*** Block opens ***

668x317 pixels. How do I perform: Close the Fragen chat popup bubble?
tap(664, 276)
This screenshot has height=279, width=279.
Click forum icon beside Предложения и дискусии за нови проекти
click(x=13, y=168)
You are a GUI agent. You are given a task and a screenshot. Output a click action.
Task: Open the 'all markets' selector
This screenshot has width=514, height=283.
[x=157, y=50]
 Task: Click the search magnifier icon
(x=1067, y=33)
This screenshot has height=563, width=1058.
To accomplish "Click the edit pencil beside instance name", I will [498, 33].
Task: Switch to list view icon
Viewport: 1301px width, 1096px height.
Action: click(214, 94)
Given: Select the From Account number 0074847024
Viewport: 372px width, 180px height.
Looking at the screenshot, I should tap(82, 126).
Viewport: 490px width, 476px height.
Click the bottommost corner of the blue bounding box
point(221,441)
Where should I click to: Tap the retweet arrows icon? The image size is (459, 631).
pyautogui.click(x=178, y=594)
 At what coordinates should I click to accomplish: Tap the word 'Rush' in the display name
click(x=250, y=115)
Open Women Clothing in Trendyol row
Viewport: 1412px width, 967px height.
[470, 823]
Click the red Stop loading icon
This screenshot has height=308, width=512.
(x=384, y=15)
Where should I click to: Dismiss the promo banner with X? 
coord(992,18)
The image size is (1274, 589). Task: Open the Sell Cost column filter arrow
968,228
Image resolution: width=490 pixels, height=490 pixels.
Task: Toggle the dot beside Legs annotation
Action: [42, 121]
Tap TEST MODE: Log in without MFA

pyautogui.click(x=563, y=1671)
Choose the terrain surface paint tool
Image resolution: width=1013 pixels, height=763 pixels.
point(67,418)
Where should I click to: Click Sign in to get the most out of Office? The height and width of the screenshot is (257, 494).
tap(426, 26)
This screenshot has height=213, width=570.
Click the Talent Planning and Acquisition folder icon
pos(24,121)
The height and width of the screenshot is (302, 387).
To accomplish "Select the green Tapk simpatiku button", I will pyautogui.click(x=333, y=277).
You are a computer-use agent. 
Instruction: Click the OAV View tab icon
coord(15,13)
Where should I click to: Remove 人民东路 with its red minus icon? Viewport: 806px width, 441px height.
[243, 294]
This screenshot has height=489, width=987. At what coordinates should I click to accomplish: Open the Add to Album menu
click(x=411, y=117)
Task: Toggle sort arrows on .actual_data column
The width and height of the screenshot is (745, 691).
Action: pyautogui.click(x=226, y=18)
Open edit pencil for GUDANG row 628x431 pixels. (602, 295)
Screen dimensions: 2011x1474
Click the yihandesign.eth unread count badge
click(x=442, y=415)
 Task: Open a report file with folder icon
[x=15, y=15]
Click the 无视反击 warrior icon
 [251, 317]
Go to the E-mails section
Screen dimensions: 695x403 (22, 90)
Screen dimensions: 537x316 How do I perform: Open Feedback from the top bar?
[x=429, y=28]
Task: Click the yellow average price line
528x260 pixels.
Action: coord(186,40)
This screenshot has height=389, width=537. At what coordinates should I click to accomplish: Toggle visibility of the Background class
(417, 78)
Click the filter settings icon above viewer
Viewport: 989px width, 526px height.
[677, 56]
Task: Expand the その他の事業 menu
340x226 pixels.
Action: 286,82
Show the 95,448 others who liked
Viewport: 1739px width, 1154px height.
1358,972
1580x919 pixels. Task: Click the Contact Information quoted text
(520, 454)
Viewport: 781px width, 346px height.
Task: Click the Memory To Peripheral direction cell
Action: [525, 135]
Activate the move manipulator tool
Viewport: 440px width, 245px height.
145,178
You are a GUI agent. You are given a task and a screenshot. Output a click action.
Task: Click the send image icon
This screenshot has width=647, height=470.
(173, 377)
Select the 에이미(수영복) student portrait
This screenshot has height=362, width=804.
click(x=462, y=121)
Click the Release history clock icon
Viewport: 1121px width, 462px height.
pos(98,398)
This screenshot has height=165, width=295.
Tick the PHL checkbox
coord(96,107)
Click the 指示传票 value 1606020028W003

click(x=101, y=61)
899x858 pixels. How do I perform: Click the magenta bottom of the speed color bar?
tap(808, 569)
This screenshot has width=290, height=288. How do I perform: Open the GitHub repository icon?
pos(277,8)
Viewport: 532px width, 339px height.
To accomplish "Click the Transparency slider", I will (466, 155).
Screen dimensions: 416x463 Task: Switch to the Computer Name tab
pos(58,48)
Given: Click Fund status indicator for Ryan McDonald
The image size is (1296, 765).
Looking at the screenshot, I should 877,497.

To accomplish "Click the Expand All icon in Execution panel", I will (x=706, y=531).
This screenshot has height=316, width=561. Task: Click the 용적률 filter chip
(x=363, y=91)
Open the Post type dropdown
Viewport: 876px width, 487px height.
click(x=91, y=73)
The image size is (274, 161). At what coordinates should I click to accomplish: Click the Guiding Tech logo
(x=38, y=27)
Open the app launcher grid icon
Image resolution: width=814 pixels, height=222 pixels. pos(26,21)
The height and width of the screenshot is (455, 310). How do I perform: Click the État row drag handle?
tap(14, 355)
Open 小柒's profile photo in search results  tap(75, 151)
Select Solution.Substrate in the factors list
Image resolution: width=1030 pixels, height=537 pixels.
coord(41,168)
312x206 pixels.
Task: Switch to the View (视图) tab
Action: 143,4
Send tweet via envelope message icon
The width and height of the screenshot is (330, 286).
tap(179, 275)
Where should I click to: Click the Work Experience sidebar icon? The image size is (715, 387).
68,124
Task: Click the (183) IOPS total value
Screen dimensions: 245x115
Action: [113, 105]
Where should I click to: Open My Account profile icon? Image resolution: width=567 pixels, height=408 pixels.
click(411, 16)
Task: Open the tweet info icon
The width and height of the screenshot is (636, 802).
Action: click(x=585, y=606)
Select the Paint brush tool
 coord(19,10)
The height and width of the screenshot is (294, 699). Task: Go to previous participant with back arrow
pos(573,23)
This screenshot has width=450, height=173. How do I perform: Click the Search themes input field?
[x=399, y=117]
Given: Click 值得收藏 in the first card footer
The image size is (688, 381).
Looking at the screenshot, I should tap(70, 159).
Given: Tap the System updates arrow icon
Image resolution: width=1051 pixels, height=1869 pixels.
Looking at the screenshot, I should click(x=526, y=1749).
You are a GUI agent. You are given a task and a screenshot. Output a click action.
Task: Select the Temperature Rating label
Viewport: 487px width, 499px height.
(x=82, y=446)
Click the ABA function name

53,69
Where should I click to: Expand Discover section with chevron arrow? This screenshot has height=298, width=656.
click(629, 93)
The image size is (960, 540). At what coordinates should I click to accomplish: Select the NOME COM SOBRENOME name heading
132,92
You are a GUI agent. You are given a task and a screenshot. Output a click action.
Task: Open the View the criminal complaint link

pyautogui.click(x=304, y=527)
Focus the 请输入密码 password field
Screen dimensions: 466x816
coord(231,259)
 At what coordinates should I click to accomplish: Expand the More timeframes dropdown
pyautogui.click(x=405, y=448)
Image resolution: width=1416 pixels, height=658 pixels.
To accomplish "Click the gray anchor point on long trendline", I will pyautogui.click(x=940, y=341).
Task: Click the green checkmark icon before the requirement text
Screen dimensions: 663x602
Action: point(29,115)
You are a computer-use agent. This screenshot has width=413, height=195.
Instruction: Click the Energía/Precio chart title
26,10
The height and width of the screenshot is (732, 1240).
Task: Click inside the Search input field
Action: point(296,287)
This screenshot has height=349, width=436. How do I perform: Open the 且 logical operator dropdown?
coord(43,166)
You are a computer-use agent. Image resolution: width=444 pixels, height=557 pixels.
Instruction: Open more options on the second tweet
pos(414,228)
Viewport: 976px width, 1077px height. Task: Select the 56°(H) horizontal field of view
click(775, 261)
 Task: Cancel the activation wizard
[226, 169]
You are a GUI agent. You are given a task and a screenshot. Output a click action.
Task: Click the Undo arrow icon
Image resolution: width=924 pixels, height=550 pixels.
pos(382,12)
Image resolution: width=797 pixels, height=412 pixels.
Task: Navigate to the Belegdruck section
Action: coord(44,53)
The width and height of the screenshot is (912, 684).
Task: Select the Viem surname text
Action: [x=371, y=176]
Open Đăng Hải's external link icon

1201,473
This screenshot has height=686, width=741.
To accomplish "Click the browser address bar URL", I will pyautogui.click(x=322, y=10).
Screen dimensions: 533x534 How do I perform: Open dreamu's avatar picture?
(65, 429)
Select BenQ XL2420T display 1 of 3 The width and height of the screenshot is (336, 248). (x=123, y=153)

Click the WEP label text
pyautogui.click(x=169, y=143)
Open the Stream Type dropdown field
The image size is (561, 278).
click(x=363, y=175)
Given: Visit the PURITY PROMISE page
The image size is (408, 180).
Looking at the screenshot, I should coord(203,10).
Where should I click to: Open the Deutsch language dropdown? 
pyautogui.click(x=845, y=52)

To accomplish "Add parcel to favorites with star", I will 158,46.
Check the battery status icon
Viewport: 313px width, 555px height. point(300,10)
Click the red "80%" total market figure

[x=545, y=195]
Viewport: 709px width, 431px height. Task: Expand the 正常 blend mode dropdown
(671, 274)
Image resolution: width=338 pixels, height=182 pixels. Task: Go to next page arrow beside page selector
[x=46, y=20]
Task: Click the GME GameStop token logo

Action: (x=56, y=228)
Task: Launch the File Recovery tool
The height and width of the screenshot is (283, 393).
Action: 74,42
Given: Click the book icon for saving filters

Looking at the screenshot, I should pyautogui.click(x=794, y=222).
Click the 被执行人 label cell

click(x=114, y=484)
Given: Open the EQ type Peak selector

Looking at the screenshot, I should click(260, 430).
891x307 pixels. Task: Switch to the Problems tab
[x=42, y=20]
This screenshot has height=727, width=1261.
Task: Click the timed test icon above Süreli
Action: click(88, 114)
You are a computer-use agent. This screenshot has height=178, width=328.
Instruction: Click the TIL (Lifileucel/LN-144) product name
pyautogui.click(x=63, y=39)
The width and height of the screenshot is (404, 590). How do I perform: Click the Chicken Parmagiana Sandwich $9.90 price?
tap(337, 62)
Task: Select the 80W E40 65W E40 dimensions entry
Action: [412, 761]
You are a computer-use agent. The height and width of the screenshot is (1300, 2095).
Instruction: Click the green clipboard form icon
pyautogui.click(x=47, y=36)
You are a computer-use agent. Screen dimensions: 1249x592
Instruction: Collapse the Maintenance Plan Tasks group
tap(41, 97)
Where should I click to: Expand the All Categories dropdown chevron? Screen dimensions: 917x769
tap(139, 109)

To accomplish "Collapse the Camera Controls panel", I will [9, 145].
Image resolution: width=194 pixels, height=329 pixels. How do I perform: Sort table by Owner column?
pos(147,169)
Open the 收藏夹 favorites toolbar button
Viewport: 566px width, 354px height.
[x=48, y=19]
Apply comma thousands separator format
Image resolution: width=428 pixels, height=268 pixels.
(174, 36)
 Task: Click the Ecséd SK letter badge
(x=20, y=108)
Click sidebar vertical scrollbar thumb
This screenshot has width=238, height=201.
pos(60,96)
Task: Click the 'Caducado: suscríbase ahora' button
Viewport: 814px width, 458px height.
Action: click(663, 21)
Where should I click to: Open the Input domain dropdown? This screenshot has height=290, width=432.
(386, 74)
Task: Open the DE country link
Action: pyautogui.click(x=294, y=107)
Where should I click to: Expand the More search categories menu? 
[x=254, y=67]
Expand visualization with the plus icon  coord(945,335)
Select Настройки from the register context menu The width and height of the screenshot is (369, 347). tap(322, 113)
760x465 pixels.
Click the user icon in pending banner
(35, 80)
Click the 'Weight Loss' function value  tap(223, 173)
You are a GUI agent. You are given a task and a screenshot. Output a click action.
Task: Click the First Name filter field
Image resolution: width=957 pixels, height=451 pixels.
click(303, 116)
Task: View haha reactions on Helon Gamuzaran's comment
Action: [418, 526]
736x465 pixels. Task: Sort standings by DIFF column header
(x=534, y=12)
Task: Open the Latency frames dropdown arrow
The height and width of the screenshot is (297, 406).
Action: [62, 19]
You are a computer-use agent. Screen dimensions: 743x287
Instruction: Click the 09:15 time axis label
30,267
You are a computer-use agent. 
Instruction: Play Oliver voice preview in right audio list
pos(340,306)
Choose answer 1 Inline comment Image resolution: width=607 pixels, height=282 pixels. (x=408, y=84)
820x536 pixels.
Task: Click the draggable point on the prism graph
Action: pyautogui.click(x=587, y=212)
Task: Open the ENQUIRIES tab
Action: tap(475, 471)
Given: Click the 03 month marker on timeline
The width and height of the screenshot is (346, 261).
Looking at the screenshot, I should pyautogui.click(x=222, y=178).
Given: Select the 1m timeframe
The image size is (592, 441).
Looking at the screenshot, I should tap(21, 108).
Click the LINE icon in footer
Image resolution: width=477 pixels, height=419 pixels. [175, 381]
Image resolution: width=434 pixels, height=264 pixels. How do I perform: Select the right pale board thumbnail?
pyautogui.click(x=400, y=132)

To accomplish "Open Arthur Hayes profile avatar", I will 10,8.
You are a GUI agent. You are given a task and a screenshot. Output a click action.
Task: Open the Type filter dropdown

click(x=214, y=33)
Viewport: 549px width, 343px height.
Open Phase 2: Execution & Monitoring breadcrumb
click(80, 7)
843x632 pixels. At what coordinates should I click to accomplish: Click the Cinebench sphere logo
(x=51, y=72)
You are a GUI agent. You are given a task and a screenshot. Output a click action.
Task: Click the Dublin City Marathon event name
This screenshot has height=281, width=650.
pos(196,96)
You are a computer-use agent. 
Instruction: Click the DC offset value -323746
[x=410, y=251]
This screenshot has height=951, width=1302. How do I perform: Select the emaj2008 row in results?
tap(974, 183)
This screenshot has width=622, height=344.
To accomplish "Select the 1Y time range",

*** Block closes ***

- _Exercise objective_
Your answer should be the exact lines above from the one with "Where should I click to: Expand the All" through the one with "Expand visualization with", both included, and nothing besides.

- _Worked solution_
Where should I click to: Expand the All Categories dropdown chevron? Screen dimensions: 917x769
tap(139, 109)

To accomplish "Collapse the Camera Controls panel", I will [9, 145].
Image resolution: width=194 pixels, height=329 pixels. How do I perform: Sort table by Owner column?
pos(147,169)
Open the 收藏夹 favorites toolbar button
Viewport: 566px width, 354px height.
[x=48, y=19]
Apply comma thousands separator format
Image resolution: width=428 pixels, height=268 pixels.
(174, 36)
 Task: Click the Ecséd SK letter badge
(x=20, y=108)
Click sidebar vertical scrollbar thumb
This screenshot has width=238, height=201.
pos(60,96)
Task: Click the 'Caducado: suscríbase ahora' button
Viewport: 814px width, 458px height.
Action: click(663, 21)
Where should I click to: Open the Input domain dropdown? This screenshot has height=290, width=432.
(386, 74)
Task: Open the DE country link
Action: pyautogui.click(x=294, y=107)
Where should I click to: Expand the More search categories menu? 
[x=254, y=67]
Expand visualization with the plus icon  coord(945,335)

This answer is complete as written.